The current methods of purification of the mine’s waters are large scale, but inefficient. They rely on pumps located over 60m below the surface, transporting at least 110 litres a second to special tanks. Contaminated water is then treated with lime in order to neutralise its acidity and to precipitate out the metal salts. The waste products from this process are not recycled or cleaned but are essentially dumped into a lined hole in the ground. The operation costs the government about £1.5m a year to run and the lime itself has to be ferried from Derbyshire, making the whole affair unsustainable economically and ecologically. This could be balanced out by attempts to retrieve and sell the metals, although this is not being attempted.
Where we come in
As members of the community in Devon and the South West we thought it was important to solve such a disastrous local issue. That is why we decided to run a synthetic biology project that would target remediation of harmful waters spreading from the Consolidation Mine Site. Half the team made a trip to an old mine site to see first hand the effects of the contamination and to analyse the water composition.
Having previously looked at biofilms and bacterial virulence mechanisms as an area of interest, we discovered the potential power of Type I pili in E. coli and saw that Harvard's 2015 iGEM team could become a solid basis for our research as they investigated the use of Histag and a metal binding domain (MBD) in the pilin of fim H to bind to nickel beads and stainless steel. Our aim from then was to fuse metal binding domains with the terminal proteins of pili and to house the modified bacteria in a robust and responsible filtration unit .
What are pili?
Pili are small, hair-like protein structures on the surface of bacterial cells, that are used for cell-cell signalling and biofilm formation. Their most significant ability is mannose-binding. This is integral to the mechanism of the infection of the human urinary tract by E. coli. We have focused on type I pili, which are present in some gram-negative bacteria such as E. coli and coded for by the fim operon. The type I pili are a complex of a number of Fim proteins, some of which make up the structural body of the projection, others are integral to the the chaperone-usher pathway, while the terminal FimH protein is responsible for binding to mannose. Our approach is to repurpose this protein for our own benefit - to bind metals.
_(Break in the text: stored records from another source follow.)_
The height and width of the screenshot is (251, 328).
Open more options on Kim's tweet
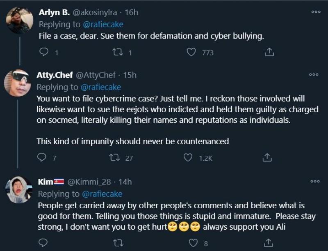[315, 181]
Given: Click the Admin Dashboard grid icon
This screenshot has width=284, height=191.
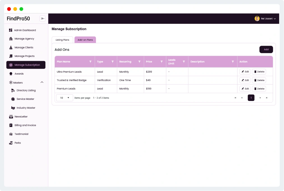Looking at the screenshot, I should (x=11, y=30).
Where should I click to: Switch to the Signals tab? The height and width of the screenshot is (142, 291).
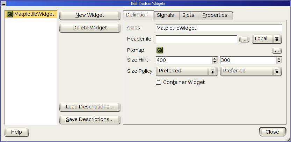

Implementation and responsible approach
The Applied Design aspect of our project involved building a prototype of a filter that could potentially be used to treat water from the mines. The prototype consists of three components, one of which is a 3D printed hydrocyclone that efficiently separates sediment from water. In order to search for the best methods of inserting E.coli into the system, we visited the Taunton Aquarium Centre and purchased a fluidised media reactor, forming one of the next components of the filter, the metal binding reactor. The use of a Design of Experiments approach, along with numerous experiments we conducted on the Reactor, provided us with required information including the optimal volume of the Reactor or the type of media the bacteria should grow on. The filter is also equipped with components ensuring quality and safety of the whole process, including bactericidal mechanisms preventing the transfer of GM organisms into the natural environment. The design of the filter, at all stages of its development, was carefully discussed with potential stakeholders, including the South West Water company, to ensure it would meet the current standards.
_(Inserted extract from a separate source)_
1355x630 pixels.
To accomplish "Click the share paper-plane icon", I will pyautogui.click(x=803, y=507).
In order to optimize the performance of our filter system and to measure its efficiency in various conditions, we constructed a mathematical model. The model, when given information about the metal to be extracted, initial concentration, flow rate, metal binding reactor volume and target efficiency, calculates the expected efficiency, output concentration of the metal, time required to run the water through the filter and the mass of the metal reclaimed. It determines whether the whole process, assuming the variables given, would be successful and if there is no need for any changes in the initial settings.
We did not want our work in the laboratory to be insular. Over the course of the summer we liaised with a number of researchers, stakeholders and NGOs, all of whom became significant parts of the iterative progression of our project. Their influence and inspiration reminded us that scientists have an interdependent relationship with society and should consider themselves part of a larger community. All of our Human Practices have been executed according to the Responsible Research and Innovation Framework.
We have released a mobile phone app that can be downloaded from the Google Play Store. The app is a simple visualisation of biological fundamentals underlying the design of our research and it contains trivia related to the world of synthetic biology as an educative function.
References
- Andersson, M. et al., Dynamic Force Spectroscopy of E.coli P Pili, Biophysical Journal, Volume 91, 2717-2725 (2006)
- Harvard BioDesign, iGEM 2015: https://2015.igem.org/Team:Harvard_BioDesign
- Miller, E. et al., The Mechanical Properties of E.coli Type 1 Pili Measured by Atomic Force Microscopy Techniques, Biophysical Journal, Volume 91, 3848-3856 (2006)
- Munera, D. et al., Recognitiion of the N-terminal lectin domain of FimH adhesin by the usher FimD is required for type 1 pilus biogenesis, Molecular Biology, 64(2), 333-346 (2007)
- Pallesen, L. et al., Chimeric FimH adhesin of type 1 fimbriae: a bacterial surface display system for heterologous sequences, Microbiology, Volume 141, 2839-2848 (1995)